I am so anxiety-ridden I find it difficult to contrive slot A into tab B.
I try to write this column about fun stuff to do on Fridays, but let’s face it, fun is not always in the cards. One thing no one wants to do on a Friday night is move — or help someone else move.
But if it has got to be a Friday night, what are you gonna do? In the case at hand, I’m packing 1000 books or so (I’m not exaggerating) and the phenomenon of what can be accumulated in a single year: knickknacks, bric-a-brac, various types of kibble, odds and ends. And while I’m not exactly a clothes horse, it is amazing how many T-shirts and pants and jackets (mostly with ripped linings), six pairs of ratty sneakers, two pair of cowboy boots, and a ton of published material and clippings. It goes on.
I have to pack all this stuff on my own — and under the gun of the landlord’s deadline. I’ve had offers to help, but there isn’t room for two people in here.
If I’m not done by the first I wonder what they can do?
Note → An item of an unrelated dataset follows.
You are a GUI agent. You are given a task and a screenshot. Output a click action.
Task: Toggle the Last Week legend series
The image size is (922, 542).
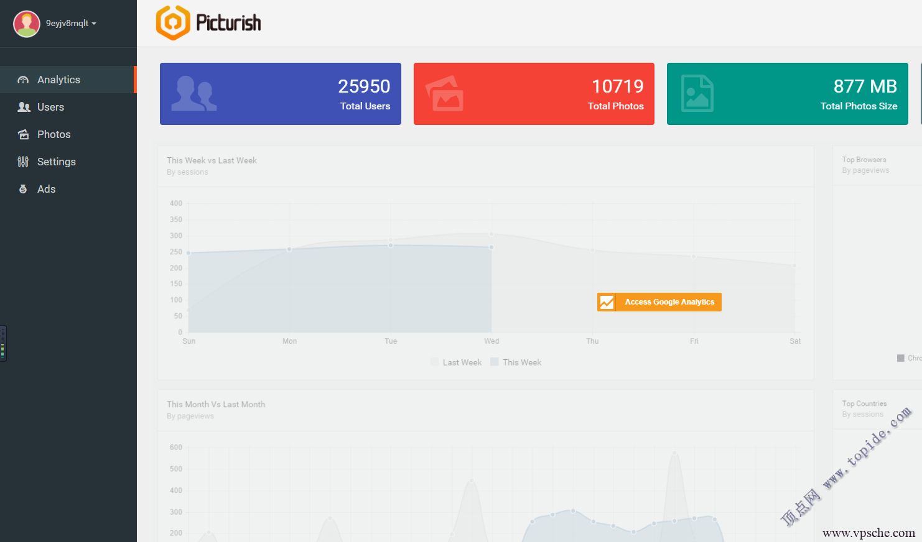click(x=456, y=362)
I mentioned in a previous column that this is not my idea. I’m being evicted for the first time in my fife and for good reason I hate to admit: staggering drunkenly along the small hallway of this small building. The humiliation of this adds an extra flavor to the usual moving anxiety and depression. Am I whining? Very well then, I’m whining.
Ten hours yesterday at boxing books and some cursory cleaning and by 11 p.m. I look around me and see that the apartment has the appearance that almost nothing has been done to it. It seems I have accomplished nothing.
I have books in the hallway, books stacked to the ceiling. I don’t have time to go through all the tapes I have here: music, interviews, etc. I throw them out. The sense of loss, and not about the tapes, threatens to overwhelm me. I’m trying to avoid self-pity. These are the consequences of my actions and I’m trying to accept them, moment by moment, with as much maturity as I can muster — which isn’t much.
An urgent need for triage is called for. I’ve gotten rid of so much: a bookshelf, a futon, anything that is not absolutely necessary to a dubious future. I have no idea where I am going. A hotel?
Moving in the past has been something of a party with friends and beer, pizza and jokes. I remember one time moving a few blocks from one apartment to another in New York. A friend and I were fumbling with a large mirror down 71st Street. We dropped the mirror and it cracked. Someone on the street guffawed. My friend turned to the amused observer and said, “Don’t laugh. Your apartment might be next.”
This is the first time I have done this alone and there is a distinct lack of festivity about the business. It is dismantling a life. In this case, a life that needs dismantling. I’m not young and it’s hard to let go, but letting go is a major part of the human condition — and, I suppose, a good rehearsal for death.
I try to find the positive aspects to this and can come up with a couple things. First of all, it seems I can do it and second it is a life lesson. No mistake about that.
My father told me repeatedly that I learn everything the hard way. True. Too true. Ultimately, however, I am teachable.
Finding boxes is part of the challenge. Liquor stores are good and banana boxes from Vons are excellent for books. One can buy them, of course, but I am on a budget. Besides, you have to assemble many of these jobs and I am so anxiety-ridden I find it difficult to contrive slot A into tab B. This is disheartening and makes me feel like a moron. At a time when I’m trying hard not to think of myself as a moron and just a flawed human being, these boxes must be avoided.
I could think of this as an adventure and at one time I would. Now things are different. I don’t know that a certain conservatism is inevitable with age, but it is happening to me — to my astonishment and tinged with some amusement. At the moment, not much of the latter.
It is dangerous, I’ve found, to lose your sense of humor. I believe one’s soul then is in trouble. As Bogart said in, I think, The Big Sleep, or maybe it was The Maltese Falcon, “I don’t mind a reasonable amount of trouble.” And, again, at one time I would have agreed. But when the trouble is one’s own doing and for no good cause, it’s a bit different. I have become like most people: I just want to get through my life with as little trouble as possible. Many kinds of trouble are pretty much avoidable. But it’s hard to get out of the way of yourself.